Papa II. Jean Paul için tutulan yas geçen hafta sonu sona erdi ve dün Kardinaller Meclisi Vatikan’da yeni Papa’yı seçmek için toplandı. Hamburg’da yayımlanan Bild Zeitung gazetesi Vatikan’ın sadece 100 askeri olan küçücük bir şehir olduğunu, Papa’nın aslında politik yetkisi olmayan bir lider olduğunu yazıyor ve buna rağmen elinde tuttuğu büyük güce dikkat çekiyor. Yorumun devamı şöyle:

“Şiddet, düşüncesizlik ve doymak bilmezlik geleceğimizi torpilleyen en tehlikeli olaylar. Bu durumda Papa II. Jean Paul gibi değerleri olan ve bu değerleri savunan bir papanın varlığı daha da önem kazanıyor. Tanrının güvendiği, insanların da bilge bir dostu olan örnek bir papaya ihtiyacımız var, aynı II. Jean Paul’ün olduğu gibi. Vatikan’da dün toplanan Kardinaller Meclisi sadece bir insan, bir dini lider seçmiyor, aynı zamanda tüm dünyanın gelecek hakkında umut besleyip beslemeyeceğini de belirliyor.”

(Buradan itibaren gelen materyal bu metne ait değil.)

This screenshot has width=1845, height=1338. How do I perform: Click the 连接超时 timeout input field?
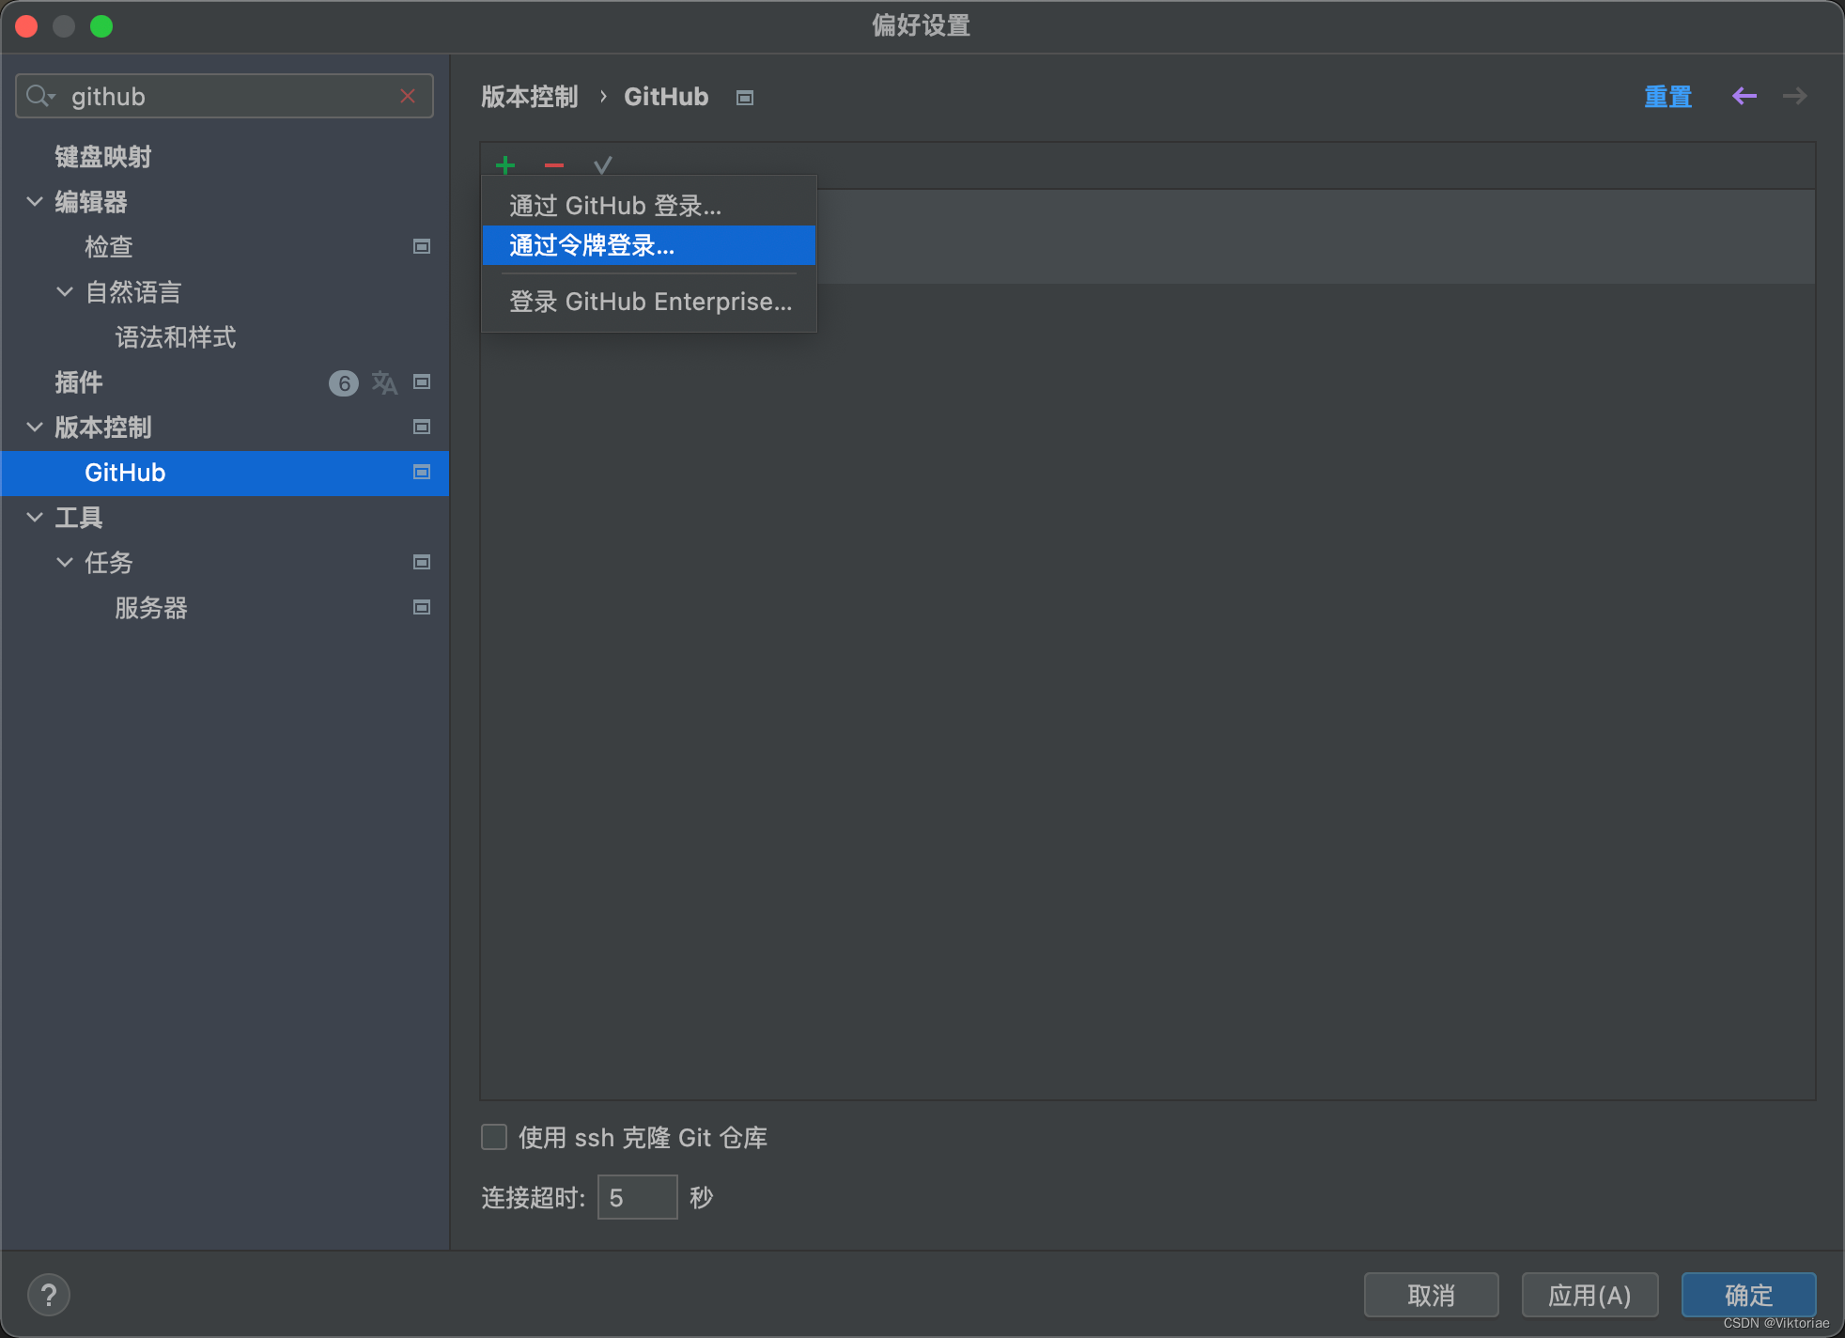(x=637, y=1197)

Alman basınına damgasını vuran önemli bir konu daha var. Eski Alman içişleri bakanlarından Hristiyan Demokrat Birlik Partili Manfred Kanter, partisine ait olan 20 milyon markı, kaynağını açıklamamak için 1983 yılında İsviçre’de bir bankaya nakletmişti. Kanter görevini kötüye kullandığı iddiası ile bir sürdedir yargılanıyordu. Wiesbaden Eyalet Mahkemesi, dün eski bakan hakkında kararını verdi. Kanter, 1 yıl 6 ay tecilli hapis cezasına çarptırıldı. Karara ilişkin Berliner Zeitung gazetesinin yorumu şöyle:

“Bazı kurallar temel prensipler olarak kabul edilince, politik kültür yaralayıcı olabiliyor. Eski bakan Manfred Kanter, yaptığı işe gösterdiği gerekçenin her türlü hukuki kararı aklayacağını savunmuştu. Oysa Kanter bu tutumu ile kendini anayasanın dışına taşımış oldu.”